The sort of writing that attempts to persuade may be a valid (or at least inevitable) form, but it’s historically inaccurate to call it an essay. An essay is something else. […] An essay is something you write to try to figure something out. Figure out what? You don’t know yet. And so you can’t begin with a thesis, because you don’t have one, and may never have one.

I’m not as sure about this. You’re still trying to make a point in your writing. Might be semantics though.

Why not just sit and think? Well, there precisely is Montaigne’s great discovery. Expressing ideas helps to form them. Indeed, helps is far too weak a word. Most of what ends up in my essays I only thought of when I sat down to write them. That’s why I write them.

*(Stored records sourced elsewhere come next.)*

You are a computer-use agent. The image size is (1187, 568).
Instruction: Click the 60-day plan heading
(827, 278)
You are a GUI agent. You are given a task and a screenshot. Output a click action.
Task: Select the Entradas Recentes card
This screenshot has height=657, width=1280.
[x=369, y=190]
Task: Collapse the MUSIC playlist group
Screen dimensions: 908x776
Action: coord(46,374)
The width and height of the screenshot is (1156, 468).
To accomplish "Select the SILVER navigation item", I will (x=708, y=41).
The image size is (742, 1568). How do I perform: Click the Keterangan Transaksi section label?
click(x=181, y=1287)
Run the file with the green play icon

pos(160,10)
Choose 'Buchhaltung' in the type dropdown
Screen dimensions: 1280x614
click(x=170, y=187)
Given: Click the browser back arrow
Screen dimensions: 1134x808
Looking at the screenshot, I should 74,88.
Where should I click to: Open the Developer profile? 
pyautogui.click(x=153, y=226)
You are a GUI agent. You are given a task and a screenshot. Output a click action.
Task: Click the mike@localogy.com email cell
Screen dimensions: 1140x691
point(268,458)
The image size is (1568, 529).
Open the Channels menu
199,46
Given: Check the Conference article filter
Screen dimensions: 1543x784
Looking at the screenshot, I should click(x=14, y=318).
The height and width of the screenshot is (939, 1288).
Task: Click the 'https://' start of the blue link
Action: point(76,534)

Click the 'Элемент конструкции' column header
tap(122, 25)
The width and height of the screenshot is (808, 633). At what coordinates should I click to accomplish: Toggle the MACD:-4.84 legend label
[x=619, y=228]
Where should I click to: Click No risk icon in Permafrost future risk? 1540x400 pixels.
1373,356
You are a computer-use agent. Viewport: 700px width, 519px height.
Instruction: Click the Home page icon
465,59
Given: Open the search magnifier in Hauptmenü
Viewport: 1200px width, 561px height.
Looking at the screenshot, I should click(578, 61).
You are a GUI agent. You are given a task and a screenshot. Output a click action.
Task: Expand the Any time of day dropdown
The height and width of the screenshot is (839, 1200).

Nice to see agreement here with what I discussed above

An essay you publish ought to tell the reader something he didn’t already know.

I’d much rather read an essay that went off in an unexpected but interesting direction than one that plodded dutifully along a prescribed course.

With the caveat that the direction is interesting, which is probably the crux of his argument. Avoid boring people?

So if you want to write essays, you need two ingredients: a few topics you’ve thought about a lot, and some ability to ferret out the unexpected.

I think a lof of this flows out of reading and talking to a variety of people

One of the keys to coolness is to avoid situations where inexperience may make you look foolish. If you want to find surprises you should do the opposite. Study lots of different things, because some of the most interesting surprises are unexpected connections between different fields.

I’ve written about specialisation vs generalisation before

Anyone can publish an essay on the Web, and it gets judged, as any writing should, by what it says, not who wrote it. Who are you to write about x? You are whatever you wrote.

I agree that the internet has helped good ideas succeed on merit, though there’s an inherent advantage for a famous person’s ideas to spread compared to someone more obscure. The reduction in cost of publication does mean your ideas can stay discoverable for a longer period of time. With luck you’ll get the response you desire, though it can’t be your driving motivation.